Karena ideologi khilafah inilah, sebagian generasi muda kita menjadi generasi yang salah arah. Mereka menggebu-gebu merasa sedang berjuang menegakkan kebenaran. Pancasila yang jelas-jelas mengakomodir berbagai kepentingan, justru dianggap sebagai thogut. Karena dihasilkan oleh pemerintah yang mengedepankan demokrasi. Sementara demokrasi itu dipandang sebagai produk barat, yang juga dianggap thogut. Dampak dari label thogut dan kafir ini, mereka merasa paling benar sendiri, dan merasa punya free pass untuk mengatur orang lain. Akhirnya, muncullah provokasi, ujaran kebencian, persekusi, dan tindakan intoleran lain.
Semangat yang salah itu harus diluruskan dan jangan terus dibiarkan. Karena jika itu dibiarkan, akan semakin banyak generasi radikal, yang bisanya hanya menebar kebencian, dan melakukan tindak kekerasan atas nama agama. Meski jumlah kelompok ini masih relative kecil, tapi tidak bisa didiamkan. Karena mereka berusaha menduduki posisi penting, untuk mendapatkan pengaruh. Tak heran jika mulai dari mahasiswa hingga dosen, dari pekerja biasa hingga pegawai negeri sipil, ada yang terpapar virus radikalisme ini. Generasi muda, tidak boleh terpapar virus yang membahayakan ini. Untuk itu anak muda harus mempunyai benteng yang kuat. Yaitu Pancasila dan agama.
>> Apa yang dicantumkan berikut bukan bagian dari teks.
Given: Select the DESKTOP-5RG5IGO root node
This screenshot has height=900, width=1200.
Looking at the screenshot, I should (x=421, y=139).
Semangat kawula muda, harus diarahkan pada hal-hal yang memberi manfaat. Mari kita meneladani  bagaimana semangat Dr Soetomo ketika mendirikan organisasi Boedi Oetomo. Mari kita lihat bagaimana semangat Soekarno, Hatta, dan banyak tokoh muda lain dalam menyiapkan kemerdekaan.
 Mari kita juga teladani bagaimana semangat Bung Tomo yang berpadu jihad para santri dalam pertempuran 10 November. Semangat generasi pendahulu, harus terus dipertahankan hingga era modern seperti sekarang ini. Anak muda tidak boleh menjadi pribadi yang lemah, yang hanya suka bermain game atau gadget. Generasi milenial juga harus mewarisi semangat saling berbagi, saling menghargai dan saling tolong menolong. Jika kita melakukan ini semaua, niscaya radikalisme dan terorisme akan sulit berkembang.